When the cleantech investment surge of 2006 went bust in 2011, there were many contributing factors, including the Great Recession, the Chinese government’s massive investment in solar manufacturing capacity, and the gas fracking boom. 

But another problem lay in the fact that many early stage cleantech startups received capital from venture capitalists, who were new to investing in this type of company. They didn’t understand that many clean technologies take longer to develop, scale, and deploy than software, a poor fit for the short 3- to 5-year timeframe for a return on their capital that they were used to seeing when investing in software companies. 

Today, more market-rate venture capital is moving into the climate tech solutions arena. But the majority of this financing is flowing to clean technologies that are fairly far along in the development cycle, where the risk to investors is much smaller.

The problem is that a very large funding gap still exists at the earliest stage – that point when entrepreneurs are starting to transition research discoveries into new startup companies, a time when VC investments aren’t yet an appropriate source of funding. 

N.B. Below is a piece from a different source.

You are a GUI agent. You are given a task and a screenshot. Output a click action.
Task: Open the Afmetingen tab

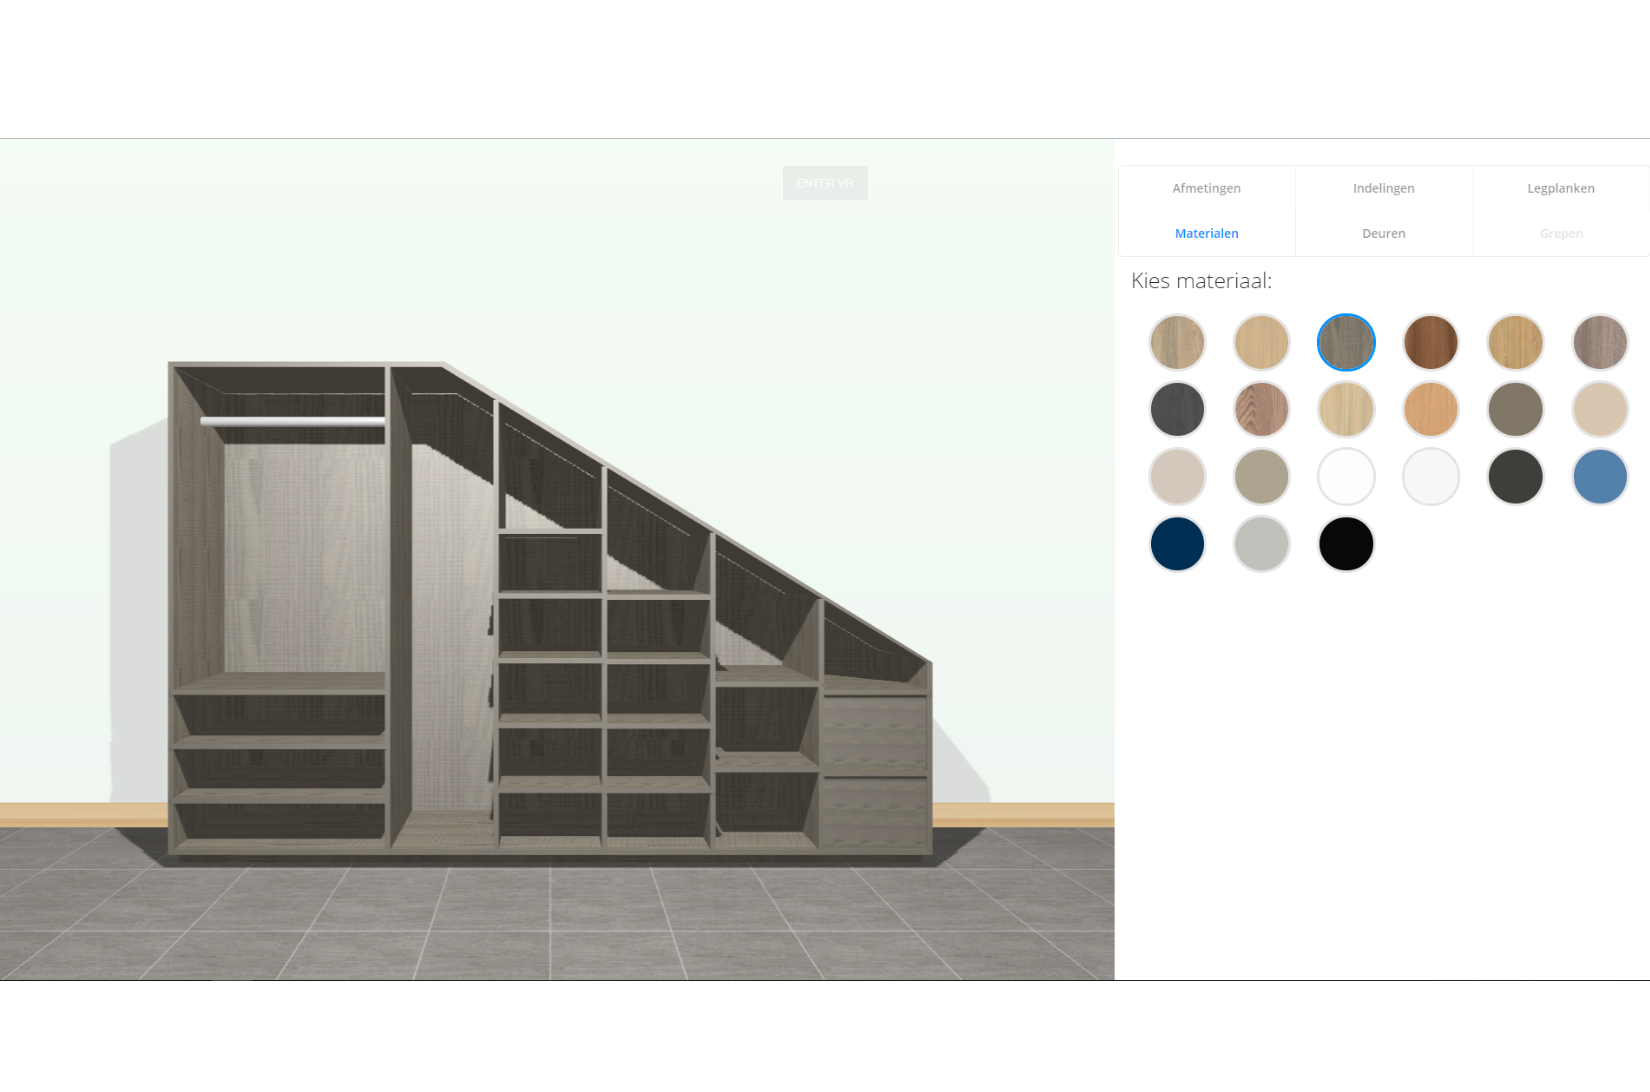tap(1206, 188)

Without early-stage funding, only a small number of entrepreneurs are able to successfully move their innovations from the laboratory to the marketplace and ultimately access the growing pool of venture capital that the PwC report highlights. This is especially true for innovators without access to family wealth or connections to a handful of elite universities.

This is a societal problem because this early-stage funding gap causes many promising climate technologies to languish on the lab bench, never reaching their potential to help reverse the climate crisis and create new, green jobs. 

More and more private foundations and individuals (especially millennials) are recognizing the need to fill this capital gap and are using philanthropic giving and investing, often via donor-advised funds, to complement other funding to help deliver on the promise that new technologies can help solve the climate crisis. 

Bridging the gap with impact-first capital to help get startup companies ready for a massive wave of new climate tech venture capital is one of the keys to bringing new climate solutions to scale.


David Kenney is president and executive director of VertueLab, a nonprofit economic development organization in Portland, Ore., that bridges cleantech innovators and investors. VertueLab was formed as Oregon BEST in 2007, with funding from the state of Oregon.